Hoofdstuk 14 14
Nelly's ogen werden groot van verbazing en haar pupillen verwijdden zich als die van een wild dier dat verrast wordt door een plotselinge beweging.
Een vreemd gevoel trok door haar aderen, waardoor haar lichaam begon te trillen en haar spieren trilden van een buitenaardse energie.
In een fractie van een seconde, aangewakkerd door een golf van oerinstincten, duwde ze hem met geweld weg, afgestoten door de aanraking van zijn lippen op de hare. Een woest gegrom ontsnapte aan haar lippen terwijl haar ogen smeulden met een laaiend vuur. "Je bent een idioot," spuugde ze, haar stem laag en gevuld met een gevaarlijke rand.
Walging trok over haar gezicht terwijl ze haar mond afveegde, een gebaar van minachting voor de man die haar grenzen durfde te overschrijden.
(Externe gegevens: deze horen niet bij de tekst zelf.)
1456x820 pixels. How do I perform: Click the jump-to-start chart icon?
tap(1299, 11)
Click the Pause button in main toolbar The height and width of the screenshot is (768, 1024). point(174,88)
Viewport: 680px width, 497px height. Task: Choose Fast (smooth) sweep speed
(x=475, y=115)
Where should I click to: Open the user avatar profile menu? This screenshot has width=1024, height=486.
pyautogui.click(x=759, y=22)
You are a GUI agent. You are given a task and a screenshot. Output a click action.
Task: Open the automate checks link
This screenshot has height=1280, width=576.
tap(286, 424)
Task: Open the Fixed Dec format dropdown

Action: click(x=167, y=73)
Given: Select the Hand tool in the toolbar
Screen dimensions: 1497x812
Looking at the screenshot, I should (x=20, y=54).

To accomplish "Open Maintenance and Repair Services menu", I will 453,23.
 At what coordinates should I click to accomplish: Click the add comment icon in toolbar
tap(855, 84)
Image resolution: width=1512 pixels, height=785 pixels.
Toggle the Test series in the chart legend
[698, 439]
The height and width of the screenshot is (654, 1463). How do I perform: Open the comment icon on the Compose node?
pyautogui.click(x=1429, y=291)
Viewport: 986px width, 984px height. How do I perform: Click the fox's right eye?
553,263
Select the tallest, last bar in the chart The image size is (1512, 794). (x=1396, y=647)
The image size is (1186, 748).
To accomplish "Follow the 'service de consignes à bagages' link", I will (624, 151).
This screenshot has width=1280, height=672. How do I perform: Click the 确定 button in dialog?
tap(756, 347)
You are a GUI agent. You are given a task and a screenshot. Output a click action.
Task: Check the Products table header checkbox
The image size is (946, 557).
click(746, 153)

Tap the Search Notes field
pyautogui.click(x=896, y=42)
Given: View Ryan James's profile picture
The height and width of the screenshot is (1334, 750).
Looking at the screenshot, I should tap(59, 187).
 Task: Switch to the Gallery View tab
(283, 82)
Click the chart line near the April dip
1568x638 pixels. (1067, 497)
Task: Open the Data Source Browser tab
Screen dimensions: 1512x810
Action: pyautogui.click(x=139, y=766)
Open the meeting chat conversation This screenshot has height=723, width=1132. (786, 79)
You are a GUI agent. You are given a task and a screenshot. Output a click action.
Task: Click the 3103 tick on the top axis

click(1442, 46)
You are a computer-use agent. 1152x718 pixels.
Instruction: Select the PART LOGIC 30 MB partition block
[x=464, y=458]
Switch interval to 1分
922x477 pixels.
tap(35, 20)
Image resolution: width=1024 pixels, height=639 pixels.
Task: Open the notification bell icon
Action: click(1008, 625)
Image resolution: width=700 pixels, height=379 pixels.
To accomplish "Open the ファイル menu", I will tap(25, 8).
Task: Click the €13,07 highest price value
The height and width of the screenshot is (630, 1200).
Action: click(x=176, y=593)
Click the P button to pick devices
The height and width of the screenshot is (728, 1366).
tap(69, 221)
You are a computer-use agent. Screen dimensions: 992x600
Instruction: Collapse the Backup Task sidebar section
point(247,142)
Zijn aanwezigheid alleen al bezorgde haar een rilling over haar rug, maar ze weigerde in angst te kruipen. In plaats daarvan voedde haar verzet zijn woede alleen maar, waardoor de duisternis die zijn blik vertroebelde, nog intenser werd. "Wat? Heb je zo snel een nieuwe liefde gevonden en je oude vlam vergeten?" siste hij, zijn stem doorspekt met bitterheid.
Nelly voelde zijn jaloezie, zijn bezitterigheid, maar ze weigerde zich door hem te laten intimideren. De herinneringen aan hun verleden, de kwelling die ze had doorstaan, waren diep in haar ziel geëtst. "Dus? Moet ik je voor altijd herinneren? Dat waren vreselijke herinneringen," antwoordde ze, haar woorden waren een scherp mes dat door de lucht sneed.